И тут я до того поразилась, что сон как сдунуло, а та стонавшая внутри тонкая струнка смолкла внезапно, как оборвалась: столько людей, столько людей было кругом — и в самом вокзале с мутными, полуразбитыми окнами, и на платформе, и прямо на земле у стен вокзала, — столько людей, и, главное, у всех, решительно у всех было одно лицо! Не мужское и не женское, не старое и не молодое, а просто лицо, желтое, как церковная свечка, с синими тенями у глаз, со слипшимися прядями серых волос… Потом я узнала это лицо на плакатах Помгола. И — кто лежал в изнеможении, прямо на полу или на земле, кто сидел, кто стоял, но все как-то клубились, кричали, кишели, и диким бедствием, дикой стихией веяло от этих желто-синих клубящихся людей с одним лицом, от слитного., горестного, неумолкающего крика, от режущего плача грудных, от пронзительного запаха мочи и гари.
«Это потому, что кончилась война… это все домой… В Петроград, как мы. Все, все в Петроград… И мы, как они, мы такие же, мы все вместе в Петроград, в Петроград», — стремительно пронеслось в уме, и вдруг я ощутила себя целиком во власти этой стихии, ясно почувствовала, что меня — отдельно — вовсе и нет на земле.
И мы с мамой сели на пол, в гущу людей, тесно прижавшись к одной тетеньке с желтым лицом, до ужаса похожей на нашу маму.
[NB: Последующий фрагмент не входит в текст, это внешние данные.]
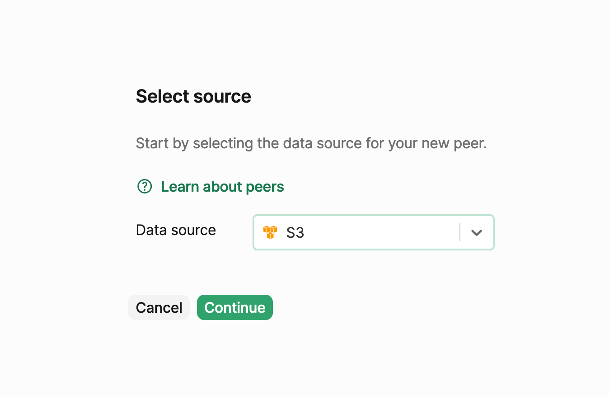Open the Data source combo box

(374, 232)
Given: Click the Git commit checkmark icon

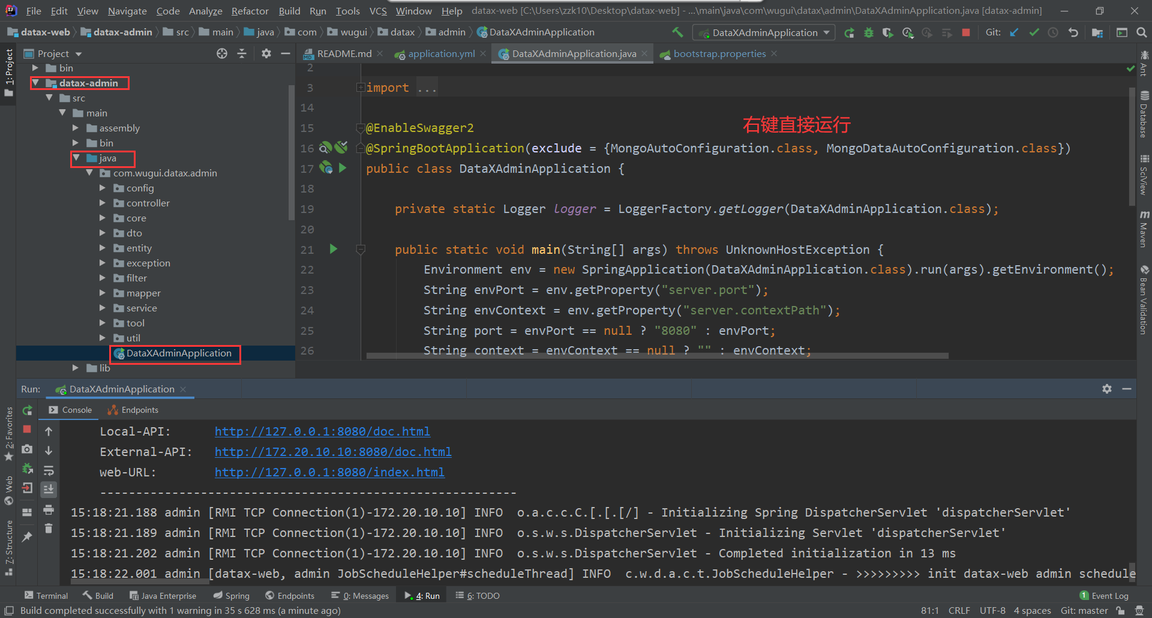Looking at the screenshot, I should click(1034, 33).
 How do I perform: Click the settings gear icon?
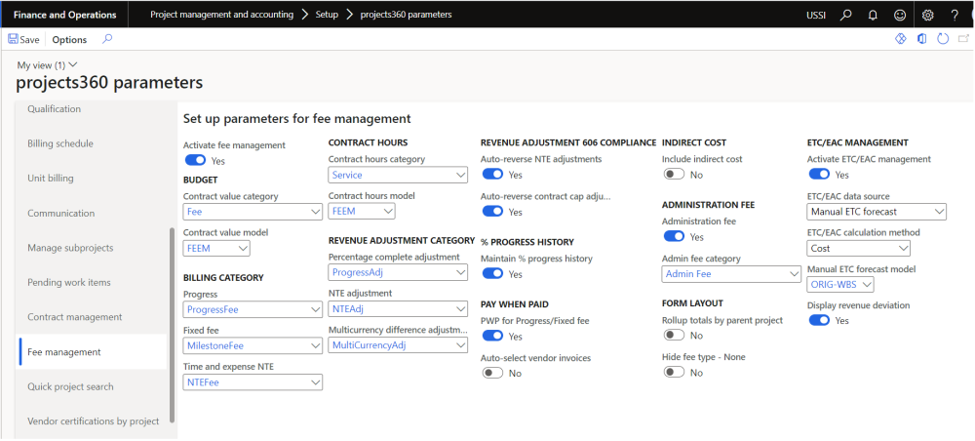[x=927, y=15]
Я не могла отвести глаз от нашей соседки. И мы сидели на вокзале долго, до самого вечера, и с ненасытным, новым для себя любопытством разглядывала я обглоданных голодом людей, всем существом ловила общий гул и стон и с жадностью, со страхом, со странным восторгом прислушивалась к новому, смутному, непонятному и огромному — ощущению бытия.
Посадка в вагоны была страшной. Тут все заклубилось так, что, казалось, еще минута и — гибель. Папа подал меня и Муську какому-то дядьке прямо в окно, и дядька бросил обеих на верхнюю полку, как мешки. Потом забравшиеся в вагон стали выталкивать тех, кто еще лез в окна, и, в дрожащем желтом свете свечи, люди галдели, стонали и кишели еще страшнее, еще печальнее, чем на вокзале, но я уснула мгновенно, едва голова коснулась полки…
Сказка о свете
Мне казалось, что кто-то быстро гладит меня по лицу прохладной, пушистой лапкой.
«Белка», — подумала я, не удивляясь, и в ту же минуту мне приснилась оранжевая сосновая роща, где сосны стояли очень прямые и ярко-оранжевые и между ними неподвижно висели зеркальные солнечные блики и тени. Было очень жарко, руки и щеки прилипали к смоле, было душно от сияющей жаркой смолы, от солнца, от яркого цвета сосен, а белка щекотала лицо быстро, прохладно, нежно, всеми волосиками, расторопно перебирала пряди волос у меня на лбу.
— Белинька, милая, — косноязычно пробормотала я, смеясь и очень любя белку, — вот я тебя поймаю и привезу в Петроград…
Я подняла руку к лицу и открыла глаза. И мгновенно, с той неукротимостью, которая вспыхнула во мне вчера на вокзале, стала смотреть и слушать, смотреть и слушать…
Стучал поезд. Смутный рассвет недоуменно, неуверенно освещал вагон. Я взглянула вниз: непонятно как разместившись, истошно кричавшие ночью, грубо пихавшие друг друга люди спали. Все спали, спали сидя, тесно, доверчиво прижавшись друг к другу, спали опустив головы на колени, или спрятав лицо в ладони, или охватив руками затылки. Я не могла различить среди круглых, одинаково согнутых спин папу и маму, спавших, как все. Все сидели так, точно цепенели в глубоком, грузном раздумье, неподвижные, серые, согнувшиеся, и были похожи сверху на большие круглые камни, робко озаренные серым рассветом.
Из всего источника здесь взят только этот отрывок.